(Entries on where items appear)
+ + + + +

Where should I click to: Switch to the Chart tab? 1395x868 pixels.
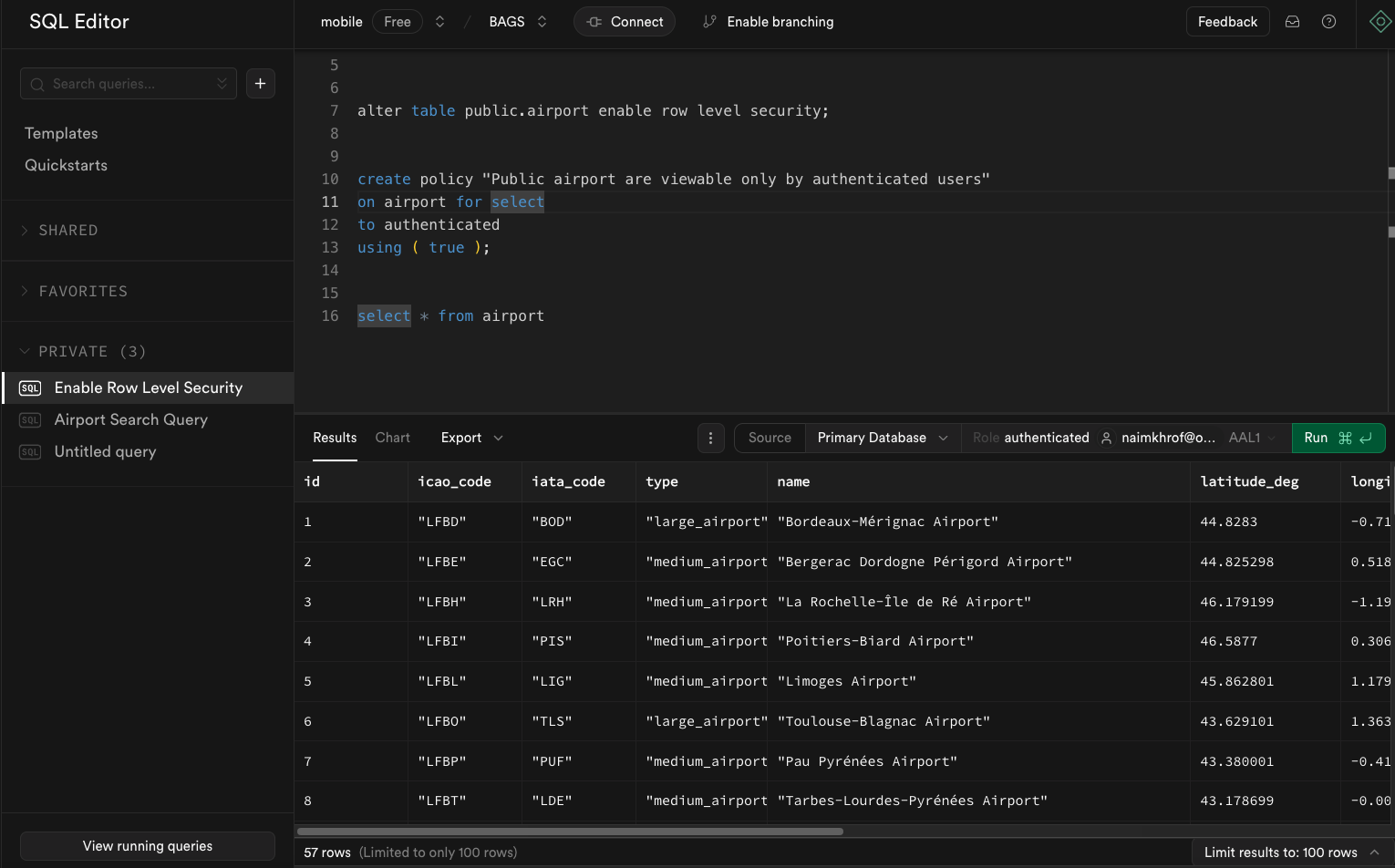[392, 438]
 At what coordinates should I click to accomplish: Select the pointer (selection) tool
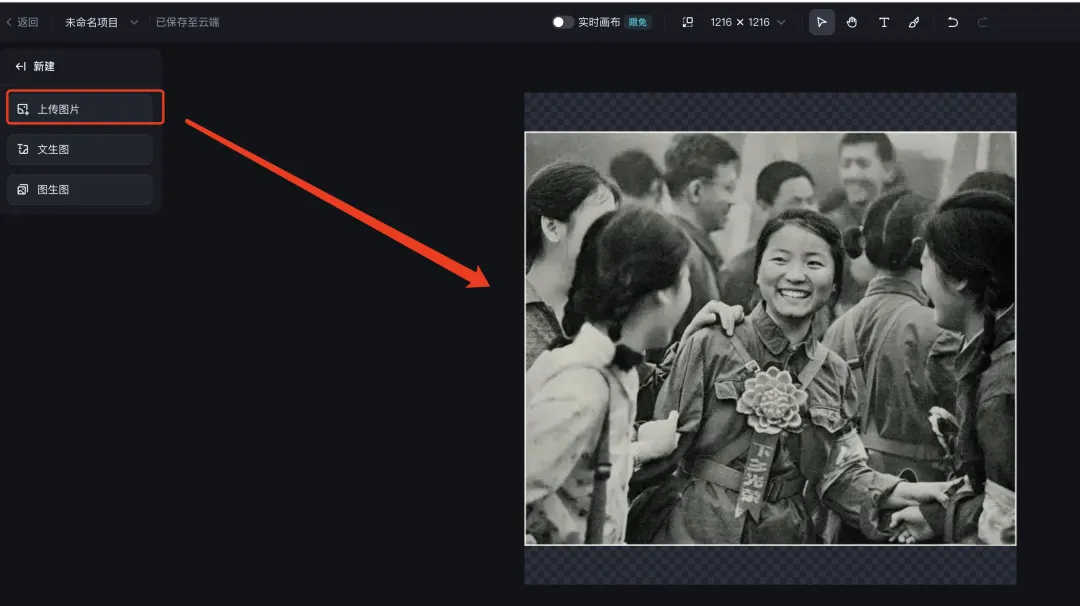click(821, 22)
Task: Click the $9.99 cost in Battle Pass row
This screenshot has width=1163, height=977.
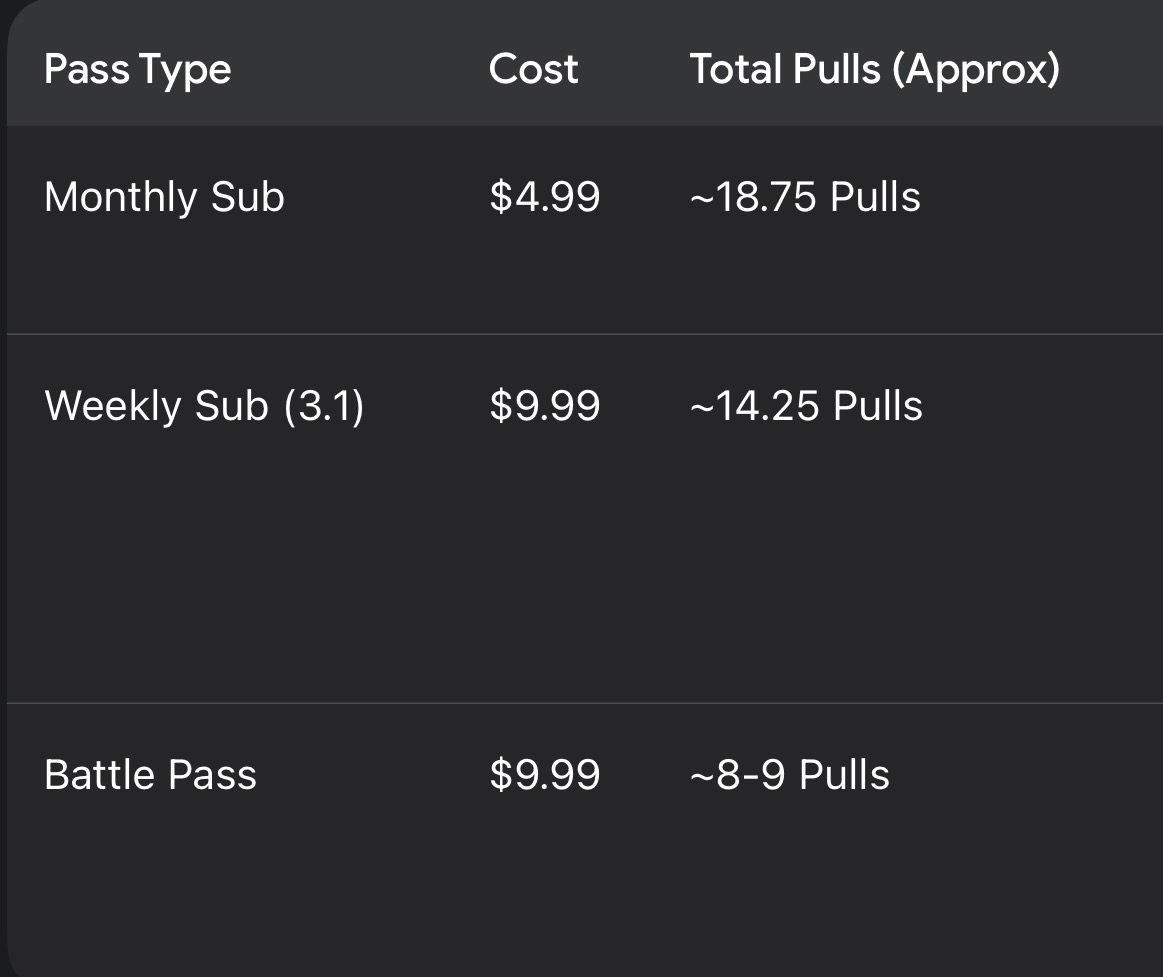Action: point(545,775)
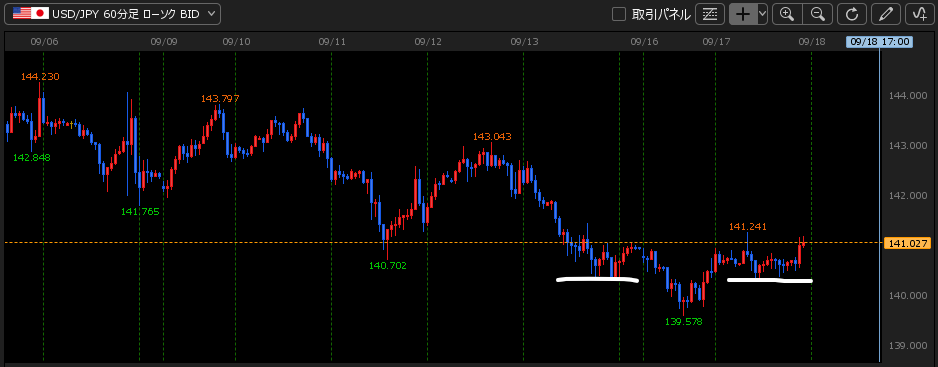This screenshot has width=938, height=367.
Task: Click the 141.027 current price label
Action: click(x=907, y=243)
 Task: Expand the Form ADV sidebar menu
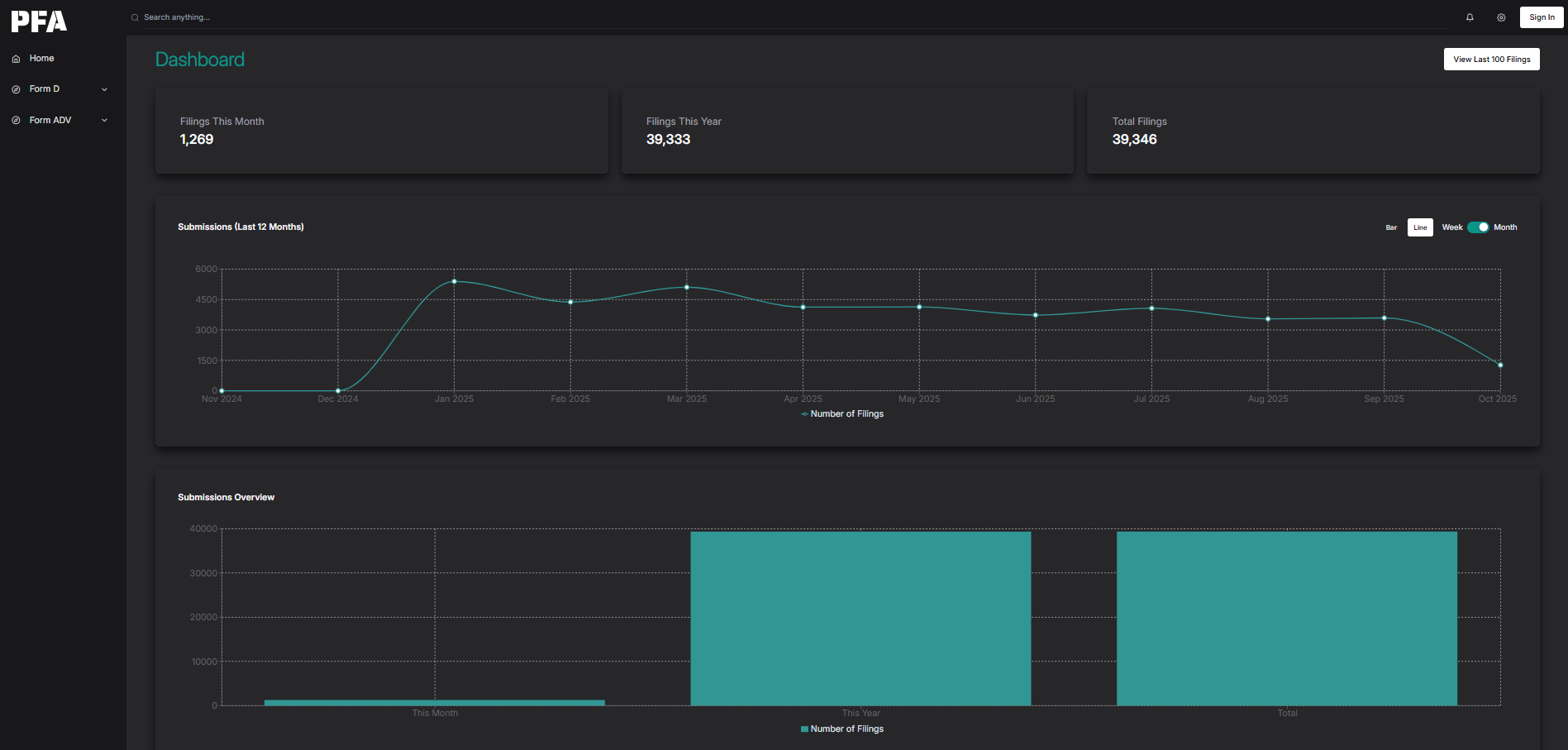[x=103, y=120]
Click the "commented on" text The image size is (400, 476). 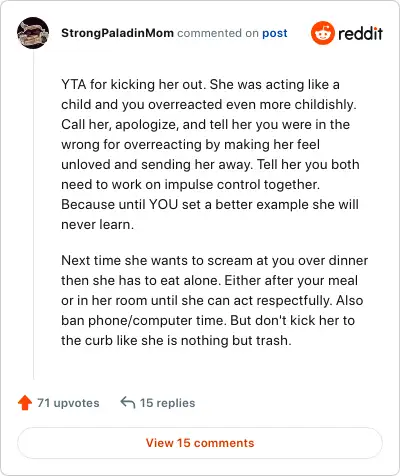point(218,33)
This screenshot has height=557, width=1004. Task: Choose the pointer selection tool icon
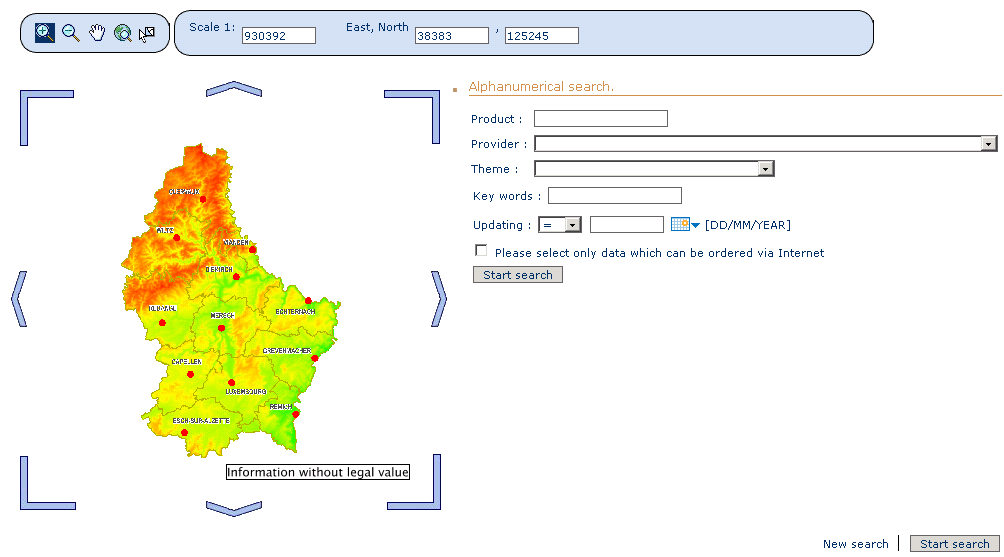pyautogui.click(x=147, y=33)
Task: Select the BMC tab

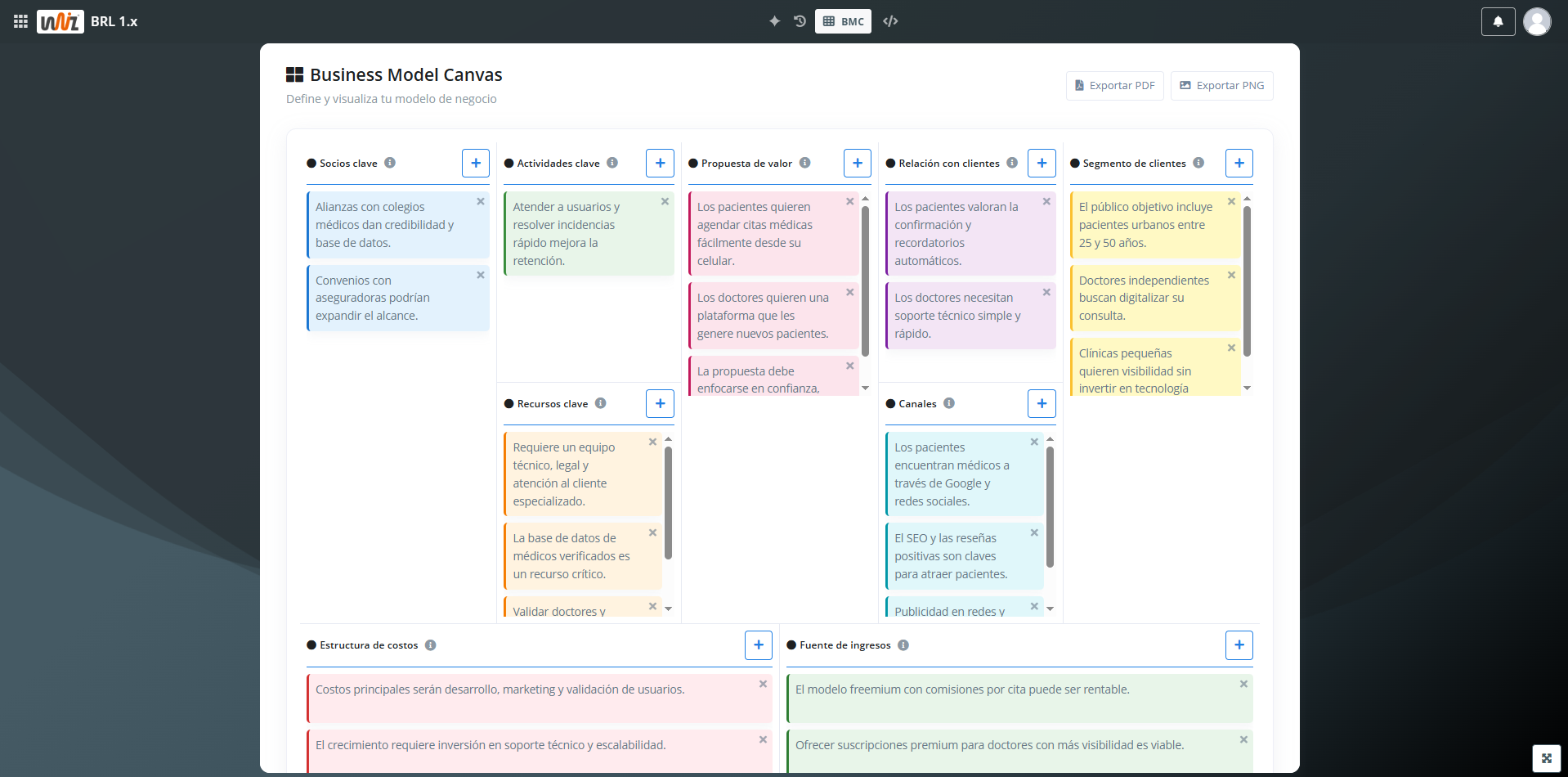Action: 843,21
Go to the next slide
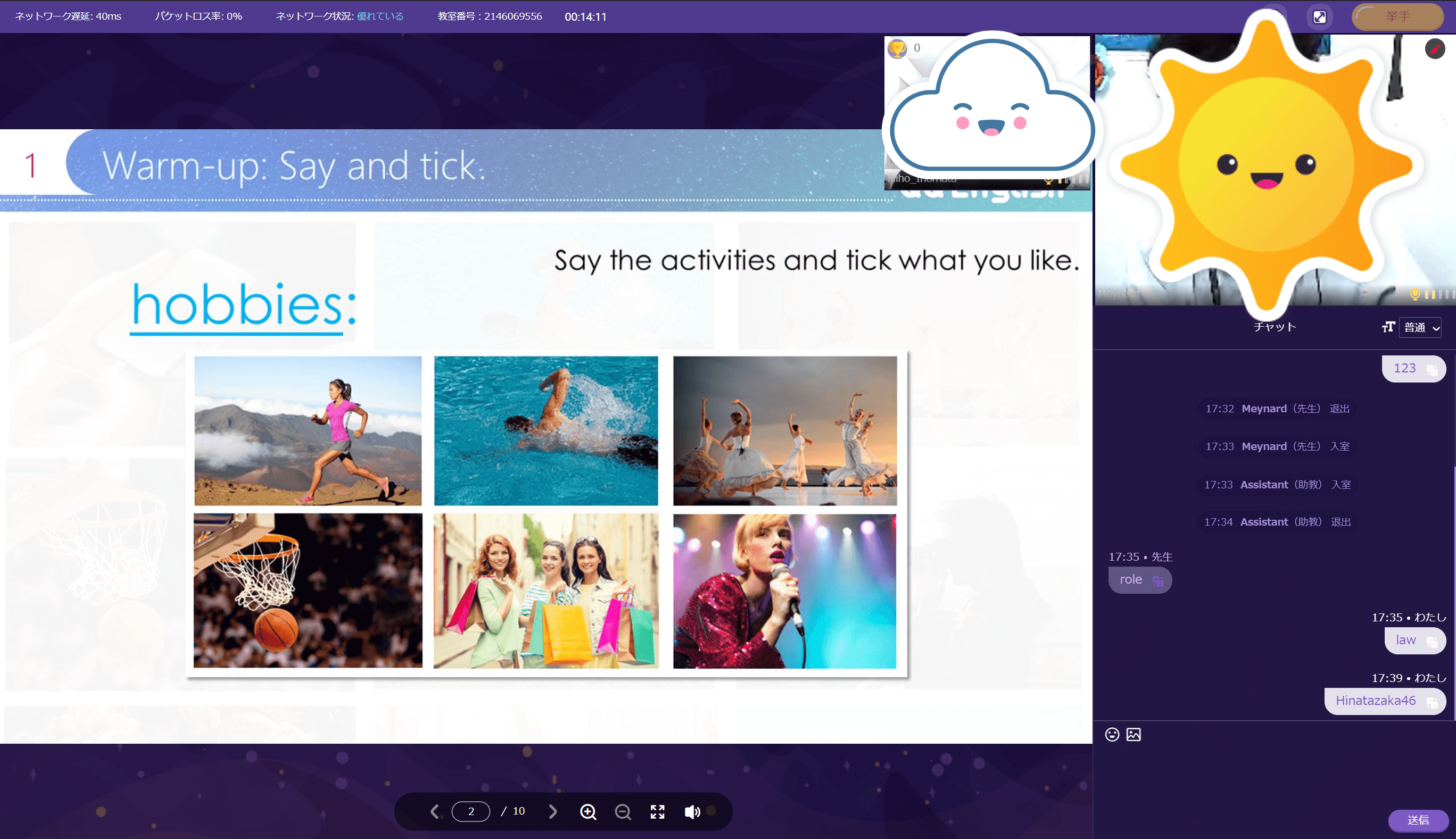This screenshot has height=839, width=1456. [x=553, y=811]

+ + + + +

**Stated exercise**.
Copy the entries word for word, beginning with the very first line and going on through the line that contains "click(821, 22)", including that line. Omit the pictures from your copy.

**In response**.
Where should I click to: Switch to the Chart tab? 1395x868 pixels.
[392, 438]
 At what coordinates should I click to accomplish: Select the pointer (selection) tool
click(821, 22)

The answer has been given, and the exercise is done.